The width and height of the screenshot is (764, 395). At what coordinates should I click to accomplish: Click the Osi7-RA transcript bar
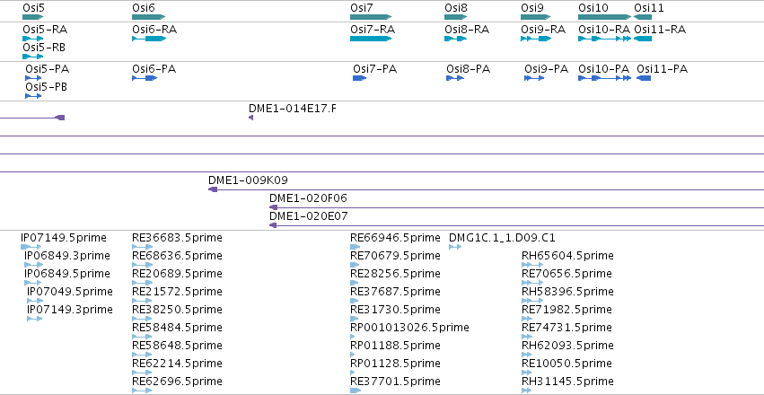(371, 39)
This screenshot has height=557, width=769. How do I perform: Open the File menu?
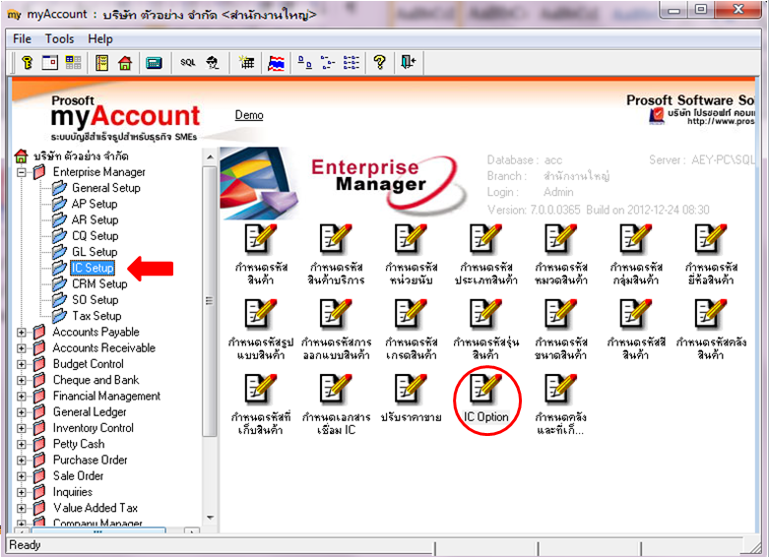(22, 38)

..............................

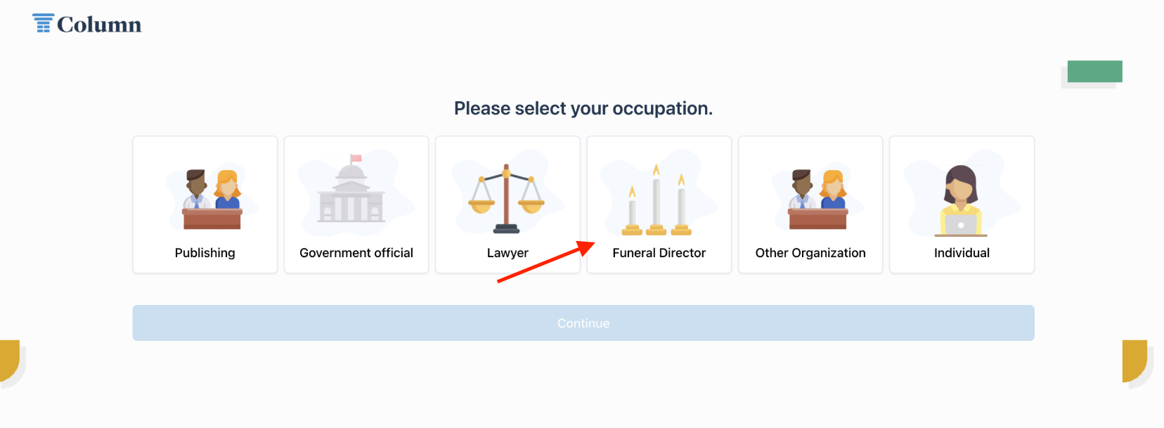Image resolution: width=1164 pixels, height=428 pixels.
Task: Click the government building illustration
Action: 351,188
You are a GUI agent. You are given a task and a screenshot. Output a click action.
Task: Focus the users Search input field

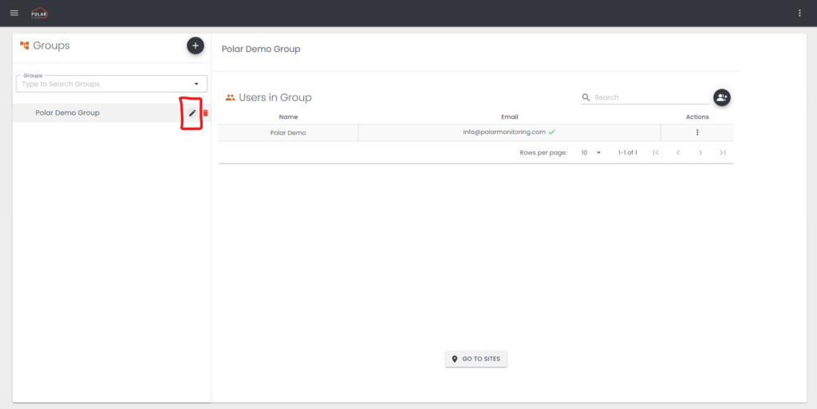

..............................

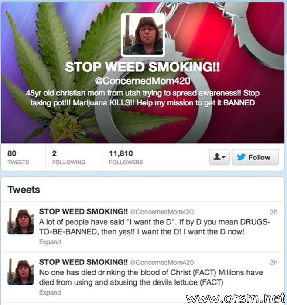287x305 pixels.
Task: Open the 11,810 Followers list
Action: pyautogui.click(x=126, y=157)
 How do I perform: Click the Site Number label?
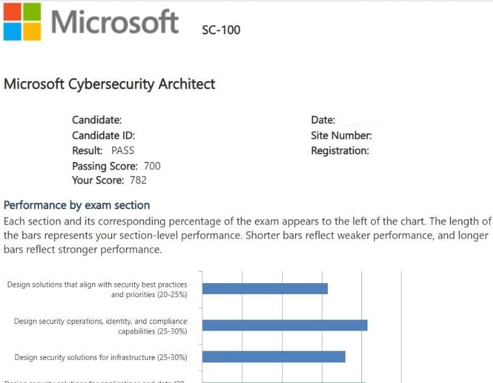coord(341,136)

..............................

Format everything in the material above from the line containing "Image resolution: width=1164" down to the line containing "Task: Focus the users Search input field" as a Markdown table with the columns Row and Line. Number the rows, skip any blank lines, and leave out the pictures.

| Row | Line |
|---|---|
| 1 | Image resolution: width=1164 pixels, height=428 pixels. |
| 2 | Task: Click the government building illustration |
| 3 | Action: 351,188 |
| 4 | You are a GUI agent. You are given a task and a screenshot. Output a click action. |
| 5 | Task: Focus the users Search input field |